8. Midgame Transition
- Scale production with property count.
- Shift from indirect pressure to direct advances when pushing.
- Maintain unit flow. Never stall production of new units.
- If the battle is becoming drawn out and your infantry count is high enough to screen properly, adding Artillery becomes more efficient.
- If the fight is still fluid and mobile, Tanks and Battle Copters usually stay better.
- As income rises, build enough direct units to cover both land and air threats rather than saving too early for heavy units.
- When advancing, direct units are generally stronger than static defensive pieces.
- When defending or holding a line, Artillery and Mechs become more efficient.
9. Matchup and Trade Discipline
- Tanks are the default answer to most early and midgame land pressure.
- Anti Air are excellent against Battle Copters and can also punish Infantry well.
- Mechs are dangerous on mountains and against expensive land units.
- Infantry are often the best cost effective answer to weakened Mechs.
- Tanks generally beat Anti Air head to head, though terrain can change the trade.
- Sometimes breaking matchup rules is correct if it removes the most important enemy unit now.
- A damaged Anti Air may still be worth finishing with a Battle Copter if removing it opens the map for your air units.
- Mechs on mountains are especially dangerous and should not be ignored.
- If an Anti Air is on a base or city, account for the healing before deciding whether chip damage is enough.
10. CO Power and Tempo Discipline
- CO Powers are strongest when they change real combat math, not when used just because the meter is ready.
- If your army is too blocked up to move or attack effectively, saving the power is often better.
- Firepower boosts often create new kill thresholds for units like Artillery and Battle Copters.
- In Advance Wars 1 style math, +10 firepower can be enough to turn a non kill into a clean finish.
- Defensive or repair powers are less valuable when there is very little meaningful damage to recover.

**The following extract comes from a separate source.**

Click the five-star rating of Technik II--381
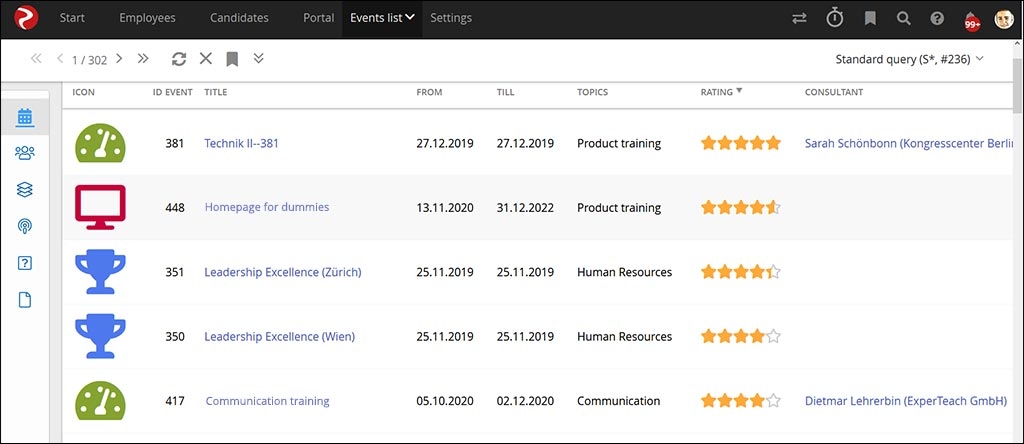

- Use powers to enable conversions, not to decorate a stagnant turn.
11. Endgame & Scoring Optimization
- Continue building units until the final turn.
- Damage enemy units near the HQ before HQ capture where possible.
- Block bases, airports, and ports to prevent the opponent from building new units.
- Once you have clear property superiority, use it to overwhelm production rather than sitting on the lead.
- A lead in captures should convert into a lead in deployment, then into cleaner trades and map control.
- In Campaign and War Room, building extra units on the final turns can improve Technique score by increasing total deployed units relative to losses.
- Even when HQ capture is available, it can be correct to damage or destroy more enemy units first if score matters.
- In the late game, cheap units are often best for blocking production tiles and surrounding the HQ.
- Bombers, Rockets, and other heavy finishers become more reasonable once the map is already won and money is no longer the bottleneck.
12. Core Philosophy
- Efficient units, constant production, disciplined positioning, and cost effective trades win consistently across Campaign, War Room, and Versus.
- Start with captures, protect your income, and let deployment advantage snowball.
- Build with purpose, move with terrain in mind, and trade with proportional force.
- Keep building, keep capturing, and keep forcing the opponent to answer cheaper threats with worse trades.